Selasa, 17 Oktober 2017

Tari Akarena Tedong dari Bulukumba, Sulawesi-selatan

Tersimpulnya ikatan dua anak manusia dalam sebuah upacara Pernikahan seluruh kebudayaan di dunia terdapat suatu proses yang berbeda. Salah satunya ada di Kabupaten Bulukumba tepatnya di Ara kecamatan Bontobahari.

Bulukumba yang memiliki potensi wisata juga menyimpan potensi  budaya yang saat ini keberlangsungannya terancam. salah satu diantaranya adalah Akarena Tedong, Karena dalam bahasa lokal yang berarti Tari yang saat ditambahkan imbuhan "Pa" menjadi Pakarena  artinya sang pelaku tari itu sendiri, dan Tedong yang berarti kerbau

Akarena Tedong erupakan satu diantara tiga  rangkaian acara dalam suatu pernikahan  masyarakat Ara, pertama Akarena Tedong, kedua Akarena Siusiri, dan ketiga Akarena Salonreng.

Penggunaan istilah  Akarena Tedong (Lathief, halilintar. Nurdin Taba. 1994) kerena dalam prosesi ini erat kaitannya dengan upacara pemotongan Tedong (Kerbau). Selain itu, menurut Budayawan Muhannis juga karena pada salah satu gerak yakni bentuk jemari tangan yang menyerupai hewan laut yakni kerang yang dalam bahasa lokal disebut dengan Tedong-tedong yang dalam bahasa latin adalah Casis Cornuta yang dulunya banyak dijumpai di laut sekitar Kampung Ara.

Kali ini, Lengka hanya mencoba menguraikan Akarena Tedong. Tari Akarena Tedong merupakan tari pembuka dalam susunan acara adat pernikahan masyarakat Ara, yang dimulai sore hari hingga malam hari  usia pemotongan kerbau yang dilaksanakan saat pagi hari di rumah mempelai perempuan.

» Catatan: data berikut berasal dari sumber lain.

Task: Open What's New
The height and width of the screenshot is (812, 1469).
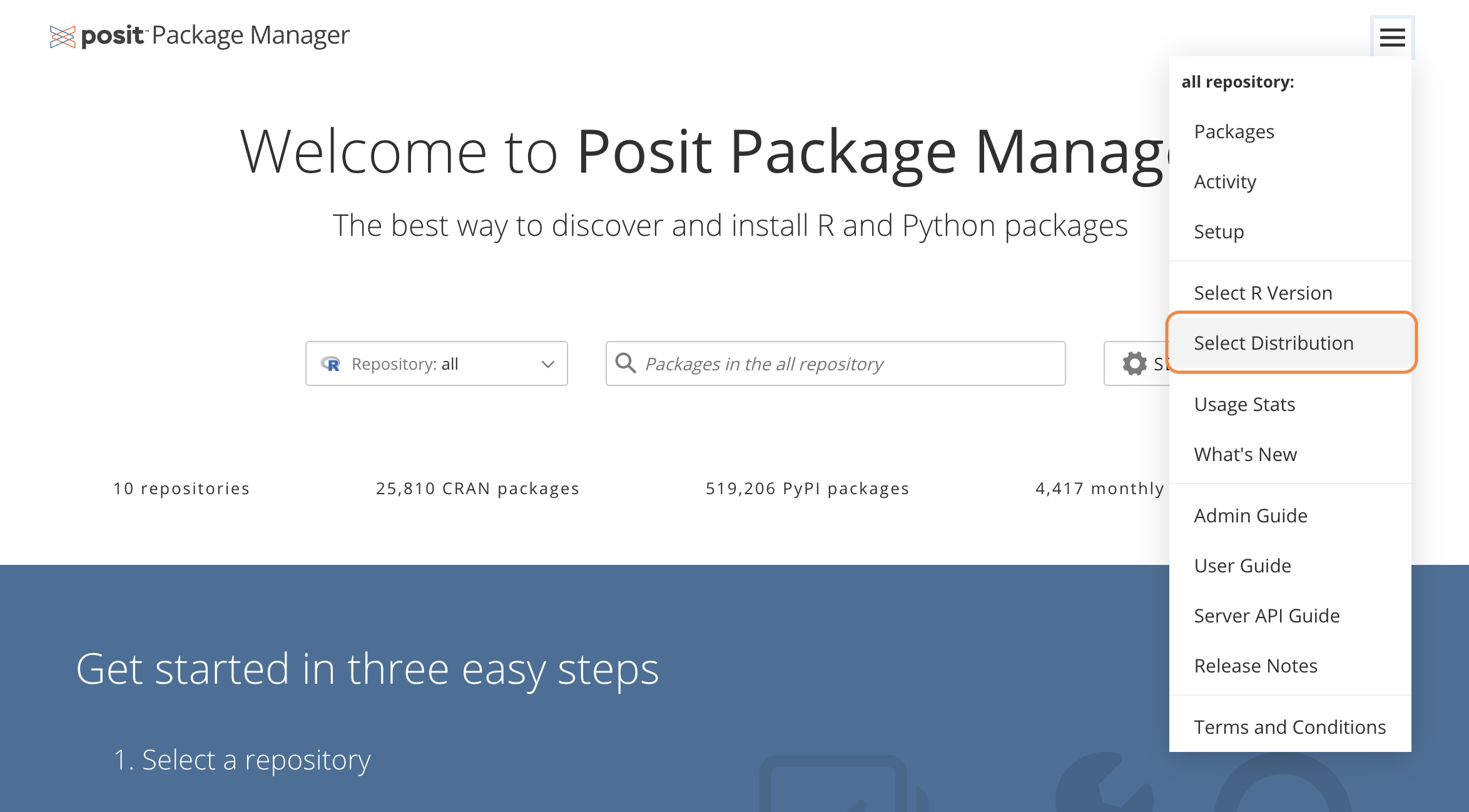Action: click(1245, 454)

Acara Akarena Tedong berakhir sebelum waktu magrib yang kemudian dilanjutkan di rumah mempelai laki-laki dimana pendukung tari Akarena Tedong sama dengan tari di rumah mempelai perempuan yang mana para penarinya adalah Tu Lolo dalam bahasa lokal artinya gadis sebanyak enam orang dalam jumlah berpasangan.

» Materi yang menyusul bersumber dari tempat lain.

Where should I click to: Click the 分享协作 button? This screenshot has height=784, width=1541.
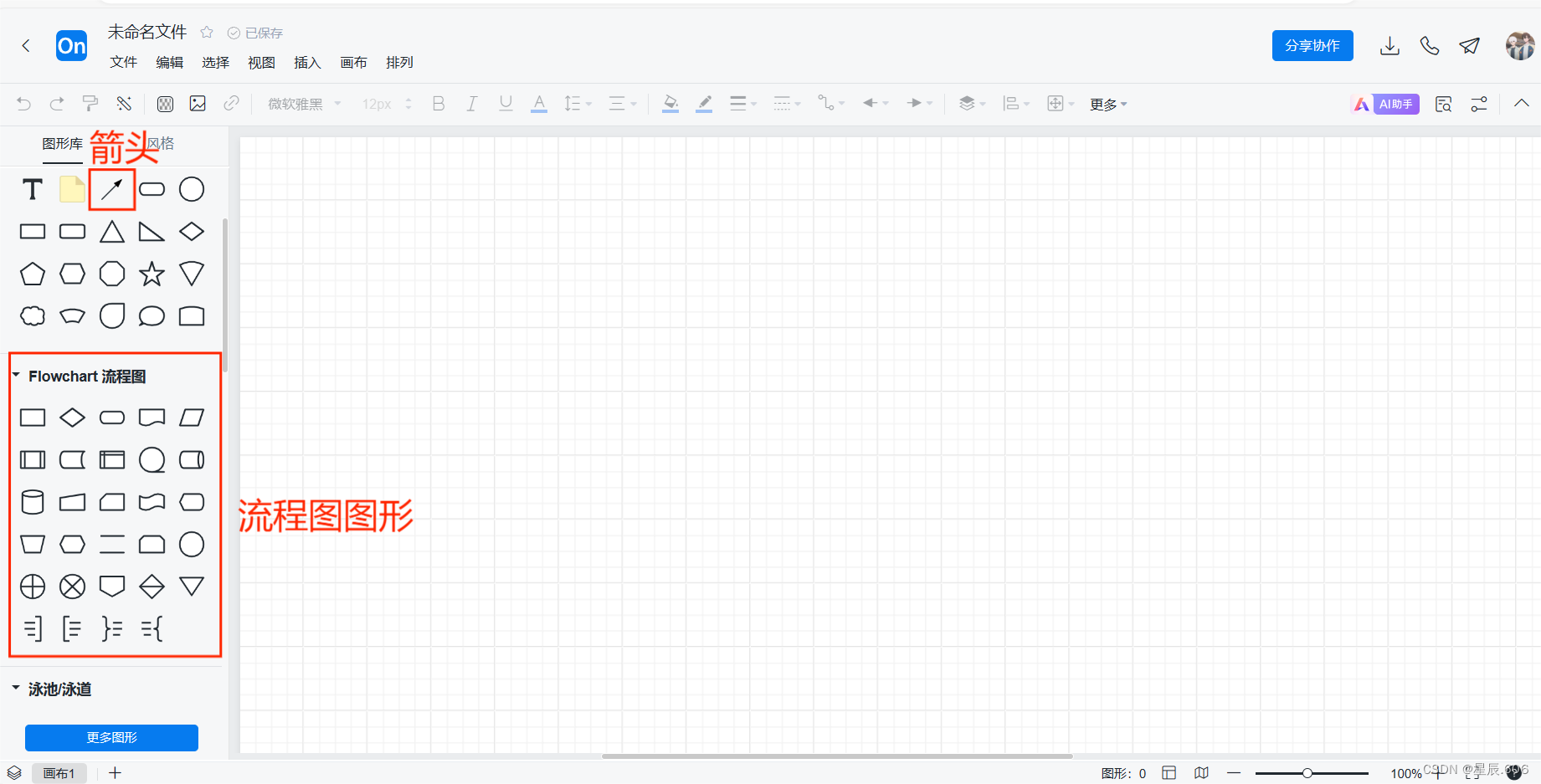click(1312, 46)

Selesai Akarena Tedong biasanya kemudian dilanjutkan dengan upacara pemasangan Tabere Manuntung.

Tahun 2016, Lengka bersama beberapa penari dari Perguruan tinggi di Bulukumba dan Makassar mencoba menemui Anrong Akarena di Ara, Kecamatan Bontobahari. laki-laki rentah yang bernama Idrus Sarika yang biasa disapa Puang Sarika , dalam pembicaraan kala itu kekhawatiran beliau akan Akarena yang merupakan kekayaan masyarakat Ara kini kurang diminati oleh generasi muda. ini merupakan sebuah bencana menurut Lengka untuk generasi mendatang yang budayanya tenggelam satu persatu layaknya perahu ditengah samudera saat malam tanpa bintang.

Sumber :
Literatur
Lathief Halilintar, Nurdin Taba. 1994. Seni tari tradisional di Sulawesi-selatan. Jakarta.

Wawancara
Drs. Muhannis. 2016 dan, 
Idrus Sarika. 2016

Catatan :
Dalam upaya melawan lupa, Komunitas simpul merah dan Museum dan Rumah Baca Kucang Pustaka memiliki sumber informasi berupa beberapa catatan dan ketikan manual tentang Tari Pakarena yang ada di Ara tahun 60-an yang dihibahkan oleh Drs. Muhannis.